Bases: DiscoveryBase

Pipeline-first public entry point for discovery and promotion workflows.

Owns its own Matcher, NoveltyDetector, ScalableClusterer, and LLMClassProposer instances, and routes everything through a PipelineOrchestrator built from PipelineConfig.

Source code in src/novelentitymatcher/pipeline/discovery.py
def __init__(
    self,
    entities: list[dict[str, Any]] | None = None,
    *,
    matcher: Matcher | None = None,
    review_storage_path: str | Path = "./proposals/review_records.json",
    config: PipelineConfig | None = None,
    **kwargs: Any,
):
    self._config = config or PipelineConfig.from_dict(kwargs)
    review_storage_path = str(review_storage_path)

    # Build owned Matcher
    if matcher is not None:
        self.matcher = matcher
    else:
        if entities is None:
            raise ValueError("entities is required when matcher is not provided")
        threshold = kwargs.get(
            "acceptance_threshold",
            kwargs.get("match_threshold", 0.5),
        )
        self.matcher = Matcher(
            entities=entities,
            model=kwargs.get("model", "potion-32m"),
            mode=kwargs.get("mode", "zero-shot"),
            threshold=threshold,
        )

    self.entities = (
        entities
        if entities is not None
        else list(getattr(self.matcher, "entities", []))
    )
    self.acceptance_threshold = kwargs.get(
        "acceptance_threshold",
        kwargs.get("match_threshold", getattr(self.matcher, "threshold", 0.5)),
    )

    # Build owned NoveltyDetector
    detection_config = self._build_detection_config(kwargs)
    self.detector = NoveltyDetector(config=detection_config)
    self.use_novelty_detector = self._config.ood_enabled

    # Build owned ScalableClusterer
    clustering_cfg = detection_config.clustering or ClusteringConfig(
        min_cluster_size=self._config.min_cluster_size,
    )
    self.clusterer = ScalableClusterer(
        backend=self._config.clustering_backend,
        min_cluster_size=clustering_cfg.min_cluster_size,
        min_samples=(
            self._config.clustering_min_samples
            or clustering_cfg.hdbscan_min_samples
        ),
        cluster_selection_epsilon=(
            self._config.clustering_cluster_selection_epsilon
        ),
        umap_metric=self._config.clustering_metric,
    )

    # Build owned LLMClassProposer
    self.llm_proposer = LLMClassProposer(
        primary_model=self._config.llm_model,
        provider=self._config.llm_provider,
        api_keys=kwargs.get("llm_api_keys"),
    )

    # HITL
    self.review_manager = ProposalReviewManager(review_storage_path)
    self.output_dir = self._config.output_dir
    self.auto_save = self._config.auto_save

    # Build orchestrator
    self._orchestrator = self._build_orchestrator()
Attributes
novel_entity_matcher property

Backward-compatible alias exposing detector/llm_proposer as if from NovelEntityMatcher.

Functions
discover(queries, *, existing_classes=None, context=None, return_metadata=True, run_llm_proposal=None) async

Run the full pipeline: match -> OOD -> cluster -> evidence -> propose.

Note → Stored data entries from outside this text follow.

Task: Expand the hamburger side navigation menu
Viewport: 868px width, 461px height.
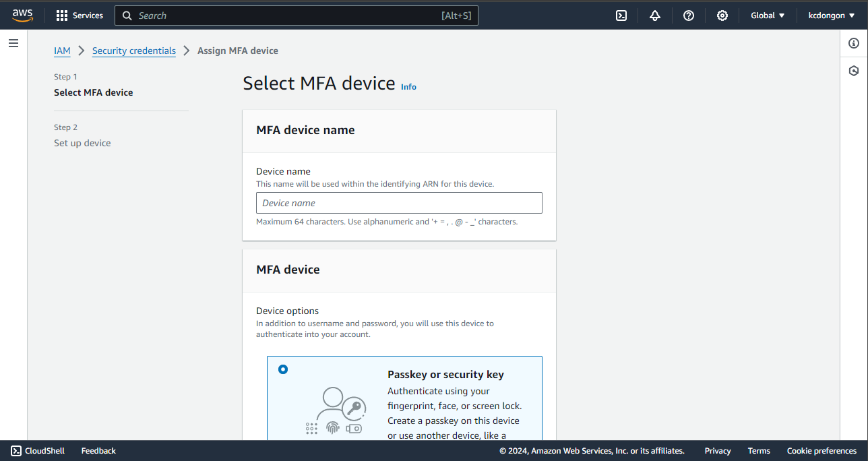Action: click(13, 44)
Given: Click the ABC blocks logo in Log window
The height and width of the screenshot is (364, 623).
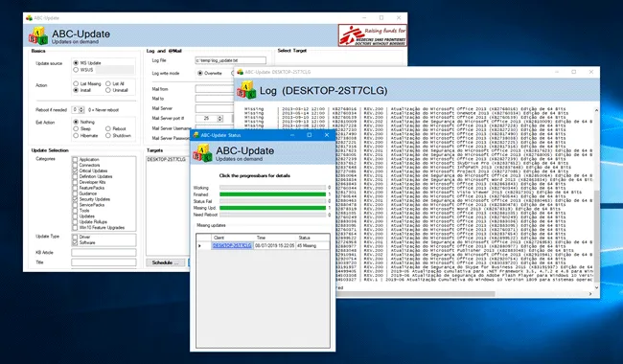Looking at the screenshot, I should pyautogui.click(x=246, y=90).
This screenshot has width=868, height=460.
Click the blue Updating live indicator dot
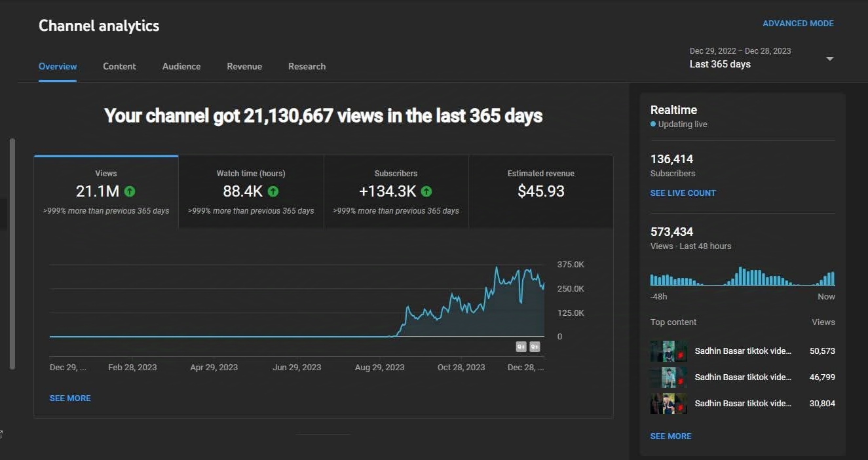652,124
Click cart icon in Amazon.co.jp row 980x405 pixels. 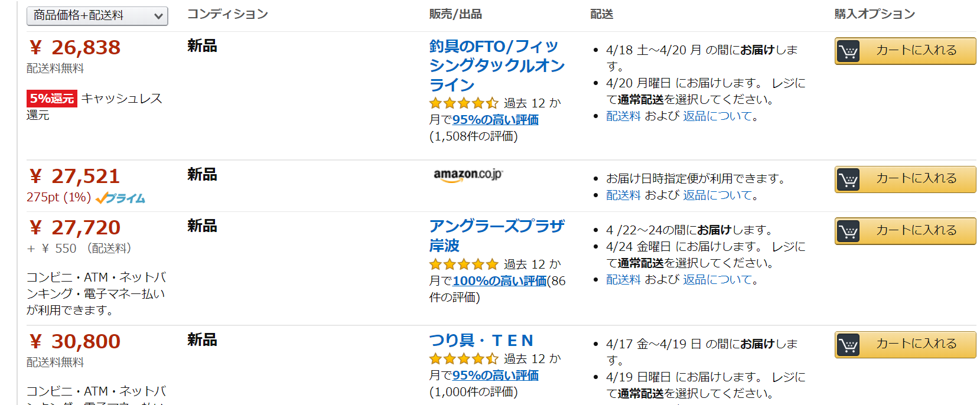tap(849, 179)
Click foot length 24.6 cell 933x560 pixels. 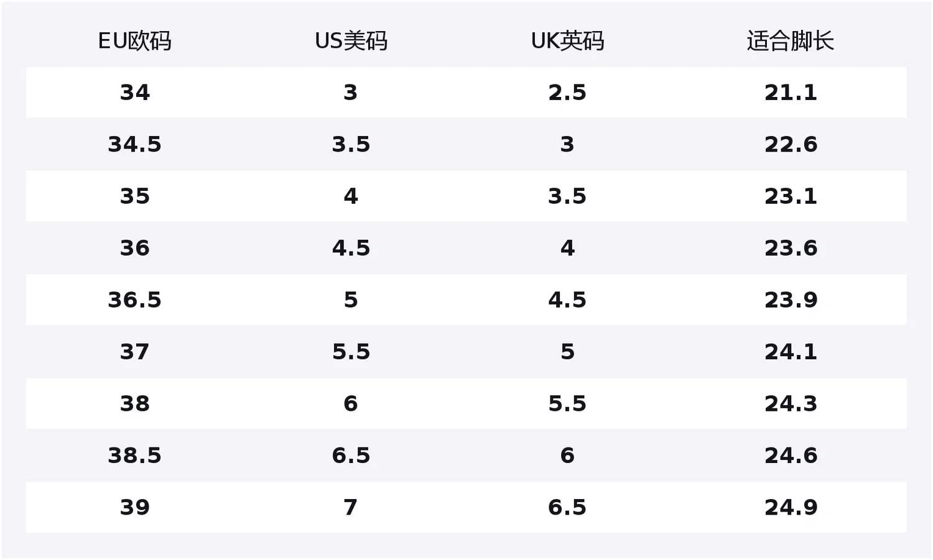[x=791, y=455]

Source code in src/novelentitymatcher/pipeline/discovery.py
async def discover(
    self,
    queries: list[str],
    *,
    existing_classes: list[str] | None = None,
    context: str | None = None,
    return_metadata: bool = True,
    run_llm_proposal: bool | None = None,
) -> NovelClassDiscoveryReport:
    """Run the full pipeline: match -> OOD -> cluster -> evidence -> propose."""
    pipeline = self._build_orchestrator(
        existing_classes=existing_classes,
        context=context,
        run_llm_proposal=run_llm_proposal,
    )
    ctx = StageContext(inputs=list(queries))

    if return_metadata:
        pipeline_result = await pipeline.run_async(ctx)
    else:
        pipeline_result = pipeline.run(ctx)

    report = self._build_discovery_report(
        pipeline_result=pipeline_result,
        detection_config_dump=self.detector.config.model_dump(),
        existing_classes=existing_classes,
        context=context,
    )

    if self._config.auto_create_review_records:
        report.review_records = self.review_manager.create_records(report)

    return self._finalize_report(report)
promote_proposal(review_id, *, promoter=None)

Promote a review record, optionally invoking a promoter callback.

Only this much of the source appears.